I had promised the colonel I wouldn’t bring any cameras. Instead I’d brought a couple million of them. I was hardly the first journalist, though, to tell a little lie to get to a big truth.
It looked like I had one more day’s worth of cream left, which should have been more than enough. We were supposed to be heading back to the FOB the next morning, and I already had enough footage to shock the world.
I wasn’t counting on the counter-counterinsurgency.
The colonel didn’t wake me in the night to let me know the PMCs had been sent out on assignment. Even when I woke on my own and found them gone from the camp, he refused to tell me where they’d gone or why. “We received some troubling intelligence last night,” was all he would say, “so I sent them to investigate.”
“You promised me full access,” I said.
“No. If there was any chance of you coming to harm, I said I would send you back to base immediately. That’s what I’m doing now.”
“Danger? What kind of danger?”
But clearly we’d moved beyond the realm of things I needed to know. He refused to say another word; instead, he gave one of the corporals
orders to call for my immediate evacuation.
I was still waiting for the chopper that would take me back to base when the PMCs started marching back into our camp. Apparently the colonel hadn’t been lying about the danger. There were only forty-one of them—nine must have been damaged to the point where they couldn’t even crawl home—and twelve of the ones that made it back were so badly hurt they had to be given command fifty, the order to bury themselves for good. Their arms hung loose inside their IPWs. Their heads swayed limply on crooked necks. Some of their IPWs were torn open, and I got my first glimpse of what a six-month-old dead body looks like: Imagine a mummy with its wrappings torn off. Their eyes were sewn shut, their faces mummified, lips desiccated and drawn back over yellow, protruding teeth. I’d seen dead bodies before, but still I was shocked, perhaps because I’d gotten so used to the sanitized, cheery yellow version of their faces.
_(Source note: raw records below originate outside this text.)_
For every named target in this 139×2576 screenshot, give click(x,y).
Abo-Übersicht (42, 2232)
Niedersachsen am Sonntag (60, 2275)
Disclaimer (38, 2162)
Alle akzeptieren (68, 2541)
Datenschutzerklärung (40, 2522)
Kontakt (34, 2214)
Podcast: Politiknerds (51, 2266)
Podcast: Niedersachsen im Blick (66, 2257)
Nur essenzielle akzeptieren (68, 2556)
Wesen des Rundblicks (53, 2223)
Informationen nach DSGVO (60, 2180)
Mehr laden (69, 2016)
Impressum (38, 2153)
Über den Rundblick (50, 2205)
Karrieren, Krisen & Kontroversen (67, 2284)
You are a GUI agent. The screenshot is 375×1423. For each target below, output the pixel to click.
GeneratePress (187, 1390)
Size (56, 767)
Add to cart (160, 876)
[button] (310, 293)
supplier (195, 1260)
I also got to smell them for the first time. The IPWs had been hermetically sealed for a reason that had nothing to do with keeping bugs out. I’d been covering war zones long enough that I knew the smell of death, of course—that curiously foul stench you can’t really describe in words. I had expected that the rankness of a torn-open PMC would be unbearable, toxic. Actually, this wasn’t so bad. But it was different. The PMCs smelled musty. Ancient. Like something pulled out of a pyramid that hadn’t been mummified properly.
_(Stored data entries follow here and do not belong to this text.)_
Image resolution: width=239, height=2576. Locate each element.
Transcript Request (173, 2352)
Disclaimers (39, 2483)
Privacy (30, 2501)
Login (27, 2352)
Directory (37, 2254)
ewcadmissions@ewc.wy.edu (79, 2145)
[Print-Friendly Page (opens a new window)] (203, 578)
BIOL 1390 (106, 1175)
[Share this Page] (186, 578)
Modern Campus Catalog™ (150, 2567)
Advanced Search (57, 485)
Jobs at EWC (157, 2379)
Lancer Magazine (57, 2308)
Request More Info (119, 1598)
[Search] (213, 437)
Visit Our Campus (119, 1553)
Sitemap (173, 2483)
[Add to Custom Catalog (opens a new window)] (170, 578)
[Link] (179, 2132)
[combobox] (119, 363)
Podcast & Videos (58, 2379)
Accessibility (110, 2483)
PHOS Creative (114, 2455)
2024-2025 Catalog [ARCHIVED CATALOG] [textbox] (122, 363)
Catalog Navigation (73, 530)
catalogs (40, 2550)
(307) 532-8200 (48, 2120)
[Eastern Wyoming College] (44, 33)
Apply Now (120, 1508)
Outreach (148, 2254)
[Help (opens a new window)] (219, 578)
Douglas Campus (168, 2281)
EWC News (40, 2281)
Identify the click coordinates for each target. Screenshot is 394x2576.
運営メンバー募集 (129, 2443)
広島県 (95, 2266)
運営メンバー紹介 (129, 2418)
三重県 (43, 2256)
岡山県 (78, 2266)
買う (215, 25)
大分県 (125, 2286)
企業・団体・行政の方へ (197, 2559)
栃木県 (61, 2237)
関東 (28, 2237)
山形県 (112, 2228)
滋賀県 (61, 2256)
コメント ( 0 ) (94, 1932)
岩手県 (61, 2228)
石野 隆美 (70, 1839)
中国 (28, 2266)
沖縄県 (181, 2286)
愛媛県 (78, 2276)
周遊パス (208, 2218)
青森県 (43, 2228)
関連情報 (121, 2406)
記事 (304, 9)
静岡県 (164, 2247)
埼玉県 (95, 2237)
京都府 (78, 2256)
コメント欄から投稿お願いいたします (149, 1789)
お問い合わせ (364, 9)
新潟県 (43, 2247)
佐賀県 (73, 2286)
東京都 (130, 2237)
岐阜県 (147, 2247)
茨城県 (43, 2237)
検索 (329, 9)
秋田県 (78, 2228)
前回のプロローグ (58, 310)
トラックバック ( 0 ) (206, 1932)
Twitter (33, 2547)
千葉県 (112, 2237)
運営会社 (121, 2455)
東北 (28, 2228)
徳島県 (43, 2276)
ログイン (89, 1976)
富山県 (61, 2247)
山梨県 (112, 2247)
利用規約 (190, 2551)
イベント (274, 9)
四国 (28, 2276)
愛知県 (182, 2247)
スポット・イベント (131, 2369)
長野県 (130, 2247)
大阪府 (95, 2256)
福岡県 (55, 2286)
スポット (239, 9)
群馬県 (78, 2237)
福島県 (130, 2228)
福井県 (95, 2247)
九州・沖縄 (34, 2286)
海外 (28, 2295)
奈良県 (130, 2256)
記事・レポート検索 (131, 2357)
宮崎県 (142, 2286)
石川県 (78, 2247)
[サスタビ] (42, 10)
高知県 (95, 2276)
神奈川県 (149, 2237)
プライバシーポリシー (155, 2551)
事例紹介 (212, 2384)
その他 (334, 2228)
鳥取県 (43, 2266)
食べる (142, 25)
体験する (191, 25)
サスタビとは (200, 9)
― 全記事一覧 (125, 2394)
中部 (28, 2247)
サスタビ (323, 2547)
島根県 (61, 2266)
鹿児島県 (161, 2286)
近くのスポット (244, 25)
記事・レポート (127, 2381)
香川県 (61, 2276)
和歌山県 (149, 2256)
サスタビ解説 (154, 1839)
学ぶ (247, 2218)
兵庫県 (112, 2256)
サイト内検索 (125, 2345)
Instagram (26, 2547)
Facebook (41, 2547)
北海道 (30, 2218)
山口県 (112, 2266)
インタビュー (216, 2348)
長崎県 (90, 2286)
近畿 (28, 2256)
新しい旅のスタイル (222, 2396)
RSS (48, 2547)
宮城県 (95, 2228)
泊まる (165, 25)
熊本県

The colonel took one look at them and started bellowing orders. “Get these things ready to go back out. We’re not letting them win this one. You—” he shouted at the sergeant, “find out what the satellites are saying. I need intel, intel, intel!”
I’ve been in triage centers when a squad of injured soldiers comes in, and it’s a horror show. Blood everywhere, limbs hanging by scraps of skin, soldiers who are badly disfigured holding on against the pain to make sure their less-fortunate buddies don’t die before they arrive. This was nothing like that. The PMCs didn’t scream, and they didn’t smell like shit and blood. But there was a similar level of tense energy in the air, a familiar sense of the wrongness of it. The PMCs were nearly invulnerable; the insurgents we’d captured hadn’t so much as slowed them down. So what the hell had happened last night?